Cumulus humilis and lenticular cloud pods covering about 15-20% of the sky for the majority of the day, high, thin stratus covering 80-90%. Allowed for plenty of direct solar radiation from morning through mid afternoon. Upper stratus deck becoming thicker in the mid afternoon. Temps very mild. Winds calm at lower, light at middle, low end of moderate with occasional strong gusts at upper, blowing out of the W.
# | Date | Location | Size | Type | Bed Sfc | Depth | Trigger | Photos | Details |
---|---|---|---|---|---|---|---|---|---|
1 |
Mar 1, 2022 (+/- 1 day) |
Beaver Creek E 8700ft |
D2 | SS-Soft Slab | N-Natural | Report |
I intentionally triggered about 5 D1-1.5 wet loose slides today.

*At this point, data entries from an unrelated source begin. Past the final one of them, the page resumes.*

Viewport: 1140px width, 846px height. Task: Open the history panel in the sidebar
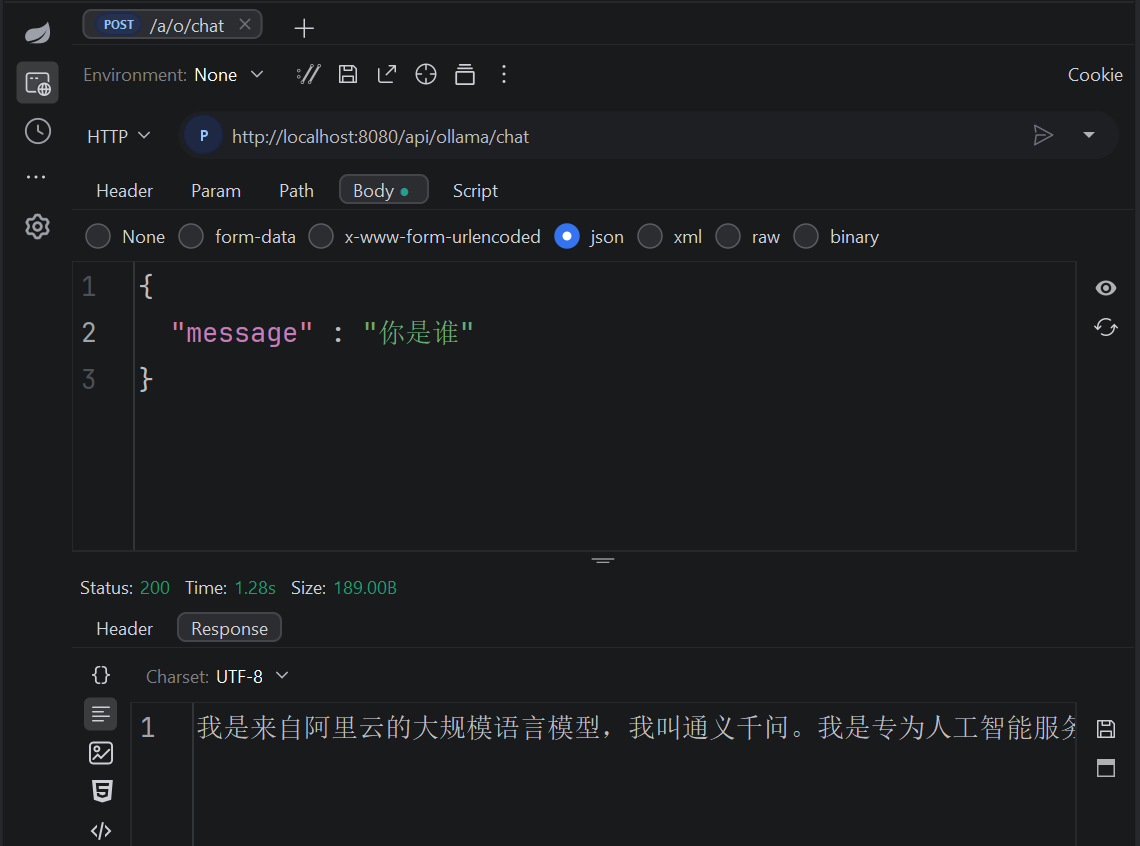[36, 130]
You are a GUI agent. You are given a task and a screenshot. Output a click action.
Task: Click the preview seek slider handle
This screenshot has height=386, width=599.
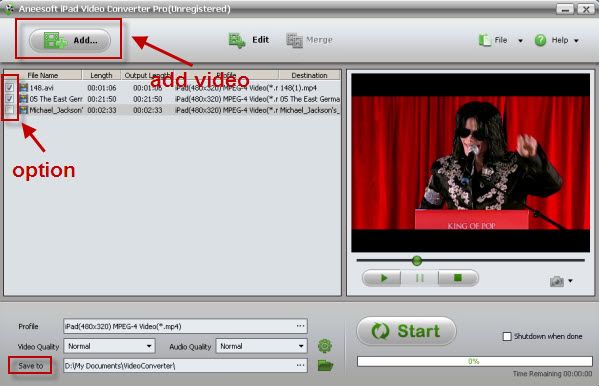pyautogui.click(x=417, y=261)
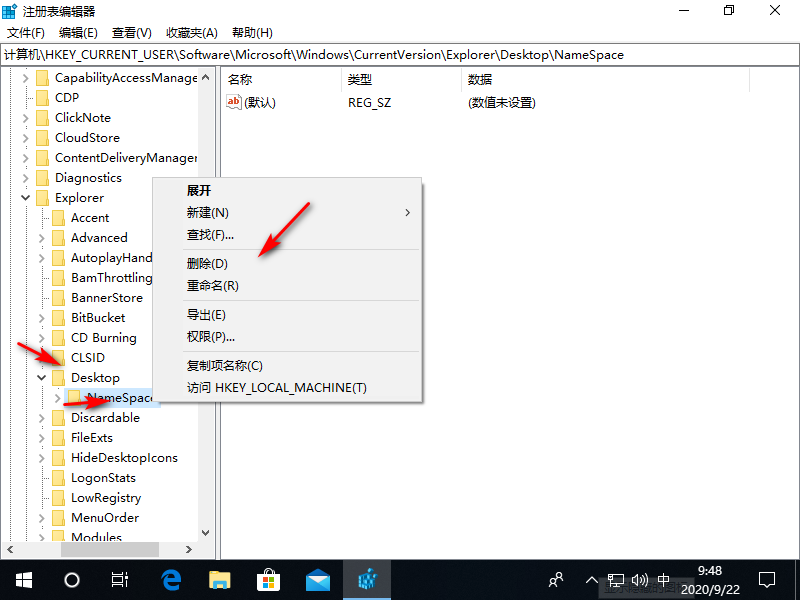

I observed numerous natural wet loose slides (most are likely from Tuesday, maybe a few from Wednesday? impossible to say with certainty). I also found a few persistent slabs that failed during the storm.
Goals were to look for more persistent slab activity and look at wet snow issues. Interesting overlap of wet snow and dry snow problems out there today.
Weak freeze overnight, surface crusts breaking down quickly, snow was wet and cohesionless below these crusts (at lower). Only took about an hour or two of direct sun to break these crusts down at lower and middle elevations. In treed areas, the overlying crust was quite weak (thanks to LW out) and was not ski supportable. In middle and upper elevation terrain I was able to trigger a handful of D1-1.5 wet loose slides on NE-E-SE-facing slopes. The problem was a bit stubborn in areas where the new snow/rain hadn't slid, and was reactive on bed surfaces from recent persistent slabs thanks to the stack of weak facets present there.
I spent some time glassing back into the Lola/Collie area and saw a few small (maybe persistent?) slabs as well as some D1-1.5 wet loose activity from Tuesday's rain-on-snow event. I also found a D2 persistent slab complex (3 separate crowns that likely ran simultaneously). Above this slope there was significant cracking on lower angle slopes. I was able to make it down to this crown and found that it had failed on a subtle MFcr+FCsf combo that was buried by the storm (2/27 interface).
Here's how I'm thinking about the persistent problem in this area: it seems like some slabs broke at the new/old interface (2/27) with clear persistent slab characteristics. Others appear to have broken closer to the base of the Jan/Feb trickling snowfall (lets call it 1/20). There are a variety of layers between 1/20 and 2/27, but these are very difficult to differentiate on shaded slopes. On solars, 2/14 MFcr presents a pretty clear marker and is widespread. Long story short, its fairly complicated from a slope-scale perspective. On a synoptic scale, its easier: a variety of weak layers exist in the upper 20-45cm of the snowpack. Several of these have produced natural avalanches and likely will continue to during periods of loading. The possibility for human-triggered avalanches involving these layers will linger for days after loading events.